World's most costly helmet `is a fake'
Thursday 13 May 1999
The Filippo Negroli helmet, thought to date back to the 1530s, was the most expensive single item of armour in the world when it was sold in July 1997. But experts brought in by the museum in Leeds found that it is likely to be the work of an unknown 16th century artisan imitating the man acknowledged as the greatest armour embosser of all time.
The Armouries spent nearly a third of its pounds 350,000 annual acquisitions budget on the intricate parade helmet.
Claude Blair, a leading expert in the field, said: "The Armouries made a blunder. This is a very dubious item and I condemn them for not consulting widely enough."

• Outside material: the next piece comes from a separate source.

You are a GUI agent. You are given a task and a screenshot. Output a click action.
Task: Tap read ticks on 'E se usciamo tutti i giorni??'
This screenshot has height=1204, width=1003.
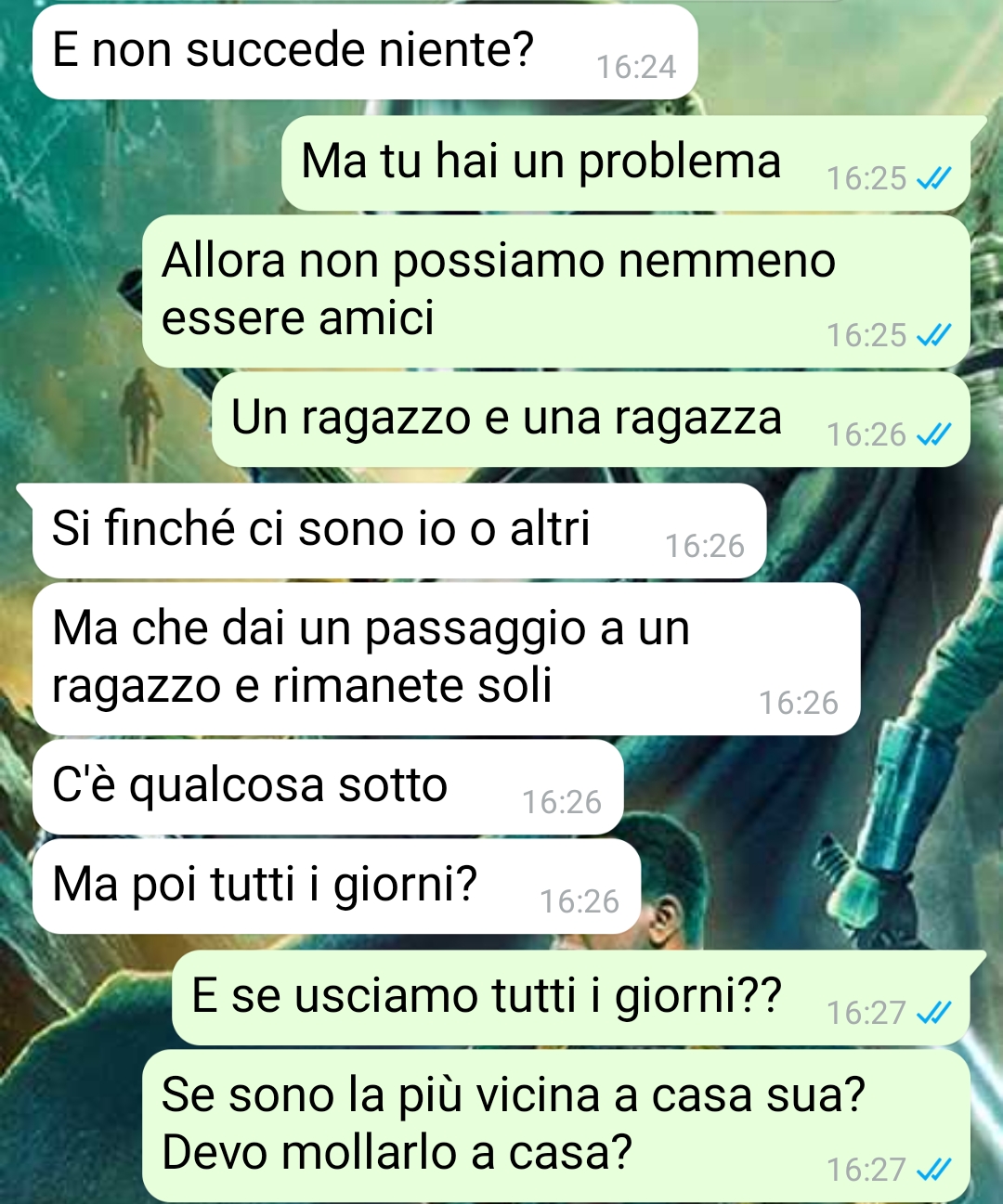click(933, 1013)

Mr Blair, the former keeper of metalwork at the Victoria and Albert Museum in London, said he felt the museum rushed into the purchase after it failed to get funding to buy the armour of Henry II of France, made by Giovanni Paoli Negroli, a close relative of Filippo. "There has been doubt about the authenticity of this piece for years. When you compare it to other Negroli pieces it is not in the same class. It may be an imitation made by someone minor around that time. It may be a fake. But I have no doubt it is not by Negroli," he said.
Auctioneers Sotheby's stood by its claim that the helmet was a Negroli but said that there was dispute over its authenticity.
The helmet was thought to be one of only three of Negroli's helmets on public display. It is now in storage. It was sold by the Earls of Warwick.
Guy Wilson, Master of the Armouries, said the helmet had been subject to "considerable research" since it was bought. It involved taking the helmet to New York in 1998 for comparison with comparable Negroli pieces. "The international experts that were present for the comparison were of the opinion that it was not the work of Filippo Negroli but that it may be by another Milanese armourer of the 16th century working in imitation of Filippo's style. We are currently in discussion with Sotheby's about the implications of this discovery," he said.
A Sotheby's spokesman, Christopher Proudlove, said: "We stand by our original attribution that this was made by Filippo Negroli. What we are talking about is a difference of opinion, whether Filippo Negroli made this or another of his scholars or people who worked with him. The only problem is with attribution. There is no shadow of a doubt that this is 16th century piece. It is certainly not a fake." He added that Sotheby's guaranteed items sold for five years.